## Directions
**a.** In the New Confucianism article, which people are named as students of Xiong Shili?
**b.** Retype the New Confucianism article word for word from "20th–21st century Confucianist" to "and Ming dynasties.".

= New Confucianism =

20th–21st century Confucianist revival movement

New Confucianism (新儒家 (新儒家, Xīn Rújiā, New Confucianism)) is an intellectual movement of Confucianism that began in the early 20th century in Republican China, and further developed in post-Mao era contemporary China. It primarily developed during the May Fourth Movement. It is deeply influenced by, but not identical to, the neo-Confucianism of the Song and Ming dynasties.

It is a neo-conservative movement of various Chinese traditions and has been regarded as containing religious overtones; it advocates for certain Confucianist elements of society – such as social, ecological, and political harmony – to be applied in a contemporary context in synthesis with Western philosophies such as rationalism and humanism. Its philosophies have emerged as a focal point of discussion between Confucian scholars in mainland China, Taiwan, Hong Kong, and the United States.

== History ==

The first generation of new Confucians (1921–1949) came about as a response to the May Fourth movement and its iconoclastic stance against Confucianism. Confucianism was attacked as unscientific and contrary to the progress of a modern China. One notable figure during this time was Xiong Shili, who studied Buddhism in depth in his youth but later sought a reformation of the Confucian philosophical framework.

Borrowing from the school of Wang Yangming, Xiong developed a metaphysical system for the new Confucian movement and believed Chinese learning was superior to Western learning. Another figure, Feng Youlan, following the neo-Confucian school of Zhu Xi, sought a revival of Chinese philosophy as challenged and influenced by the questions and techniques of modern Western philosophy.

After the founding of the People's Republic of China in 1949, many of the leading intellectuals left the mainland to Taiwan, Hong Kong, and the United States. Notable figures of this second-generation (1950–1979) include individuals like Tang Junyi, Mou Zongsan, and Xu Fuguan; all three are students of Xiong Shili. Mou, in particular, was grounded in classic Chinese philosophical traditions and argued that Immanuel Kant was, in many ways, a Western Confucius. These three worked with the Qian Mu to found New Asia College in Hong Kong. One of New Asia's most prominent graduates was Yu Yingshi. Together with Zhang Junmai, in 1958 they issued the New Confucian Manifesto consolidating their beliefs and drawing attention to their philosophical movement.

## Supplied data
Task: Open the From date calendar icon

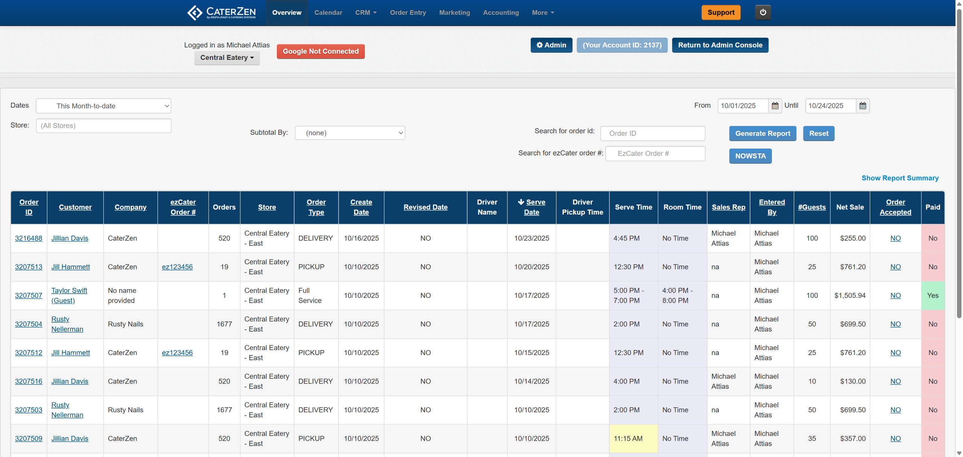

## Outputs in order
**a.** Tang Junyi, Mou Zongsan, Xu Fuguan

**b.**
20th–21st century Confucianist revival movement

New Confucianism (新儒家 (新儒家, Xīn Rújiā, New Confucianism)) is an intellectual movement of Confucianism that began in the early 20th century in Republican China, and further developed in post-Mao era contemporary China. It primarily developed during the May Fourth Movement. It is deeply influenced by, but not identical to, the neo-Confucianism of the Song and Ming dynasties.